** Data to use **

----

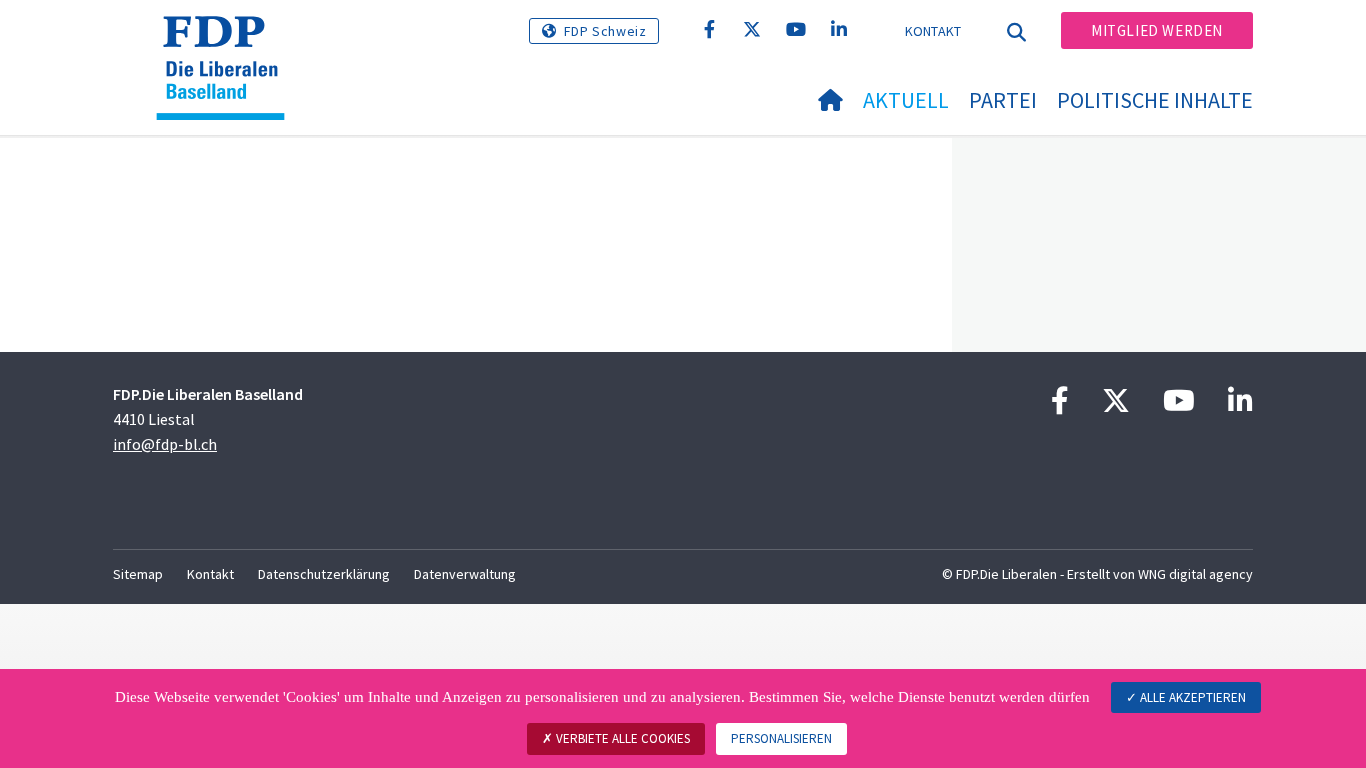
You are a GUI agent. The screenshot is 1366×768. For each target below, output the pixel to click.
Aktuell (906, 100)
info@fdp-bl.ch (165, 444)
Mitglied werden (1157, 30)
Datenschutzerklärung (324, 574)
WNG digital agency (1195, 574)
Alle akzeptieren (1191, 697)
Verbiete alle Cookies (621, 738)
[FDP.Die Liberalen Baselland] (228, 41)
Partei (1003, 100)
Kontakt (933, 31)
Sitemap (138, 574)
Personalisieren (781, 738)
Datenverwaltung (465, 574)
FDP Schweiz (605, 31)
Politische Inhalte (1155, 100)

----

** Work request **
Give the lines again exactly, starting where the entries begin and stopping once the line with "Sitemap (138, 574)" is included; pictures are not copied.

** Response to the task **
You are a GUI agent. The screenshot is 1366×768. For each target below, output the pixel to click.
Aktuell (906, 100)
info@fdp-bl.ch (165, 444)
Mitglied werden (1157, 30)
Datenschutzerklärung (324, 574)
WNG digital agency (1195, 574)
Alle akzeptieren (1191, 697)
Verbiete alle Cookies (621, 738)
[FDP.Die Liberalen Baselland] (228, 41)
Partei (1003, 100)
Kontakt (933, 31)
Sitemap (138, 574)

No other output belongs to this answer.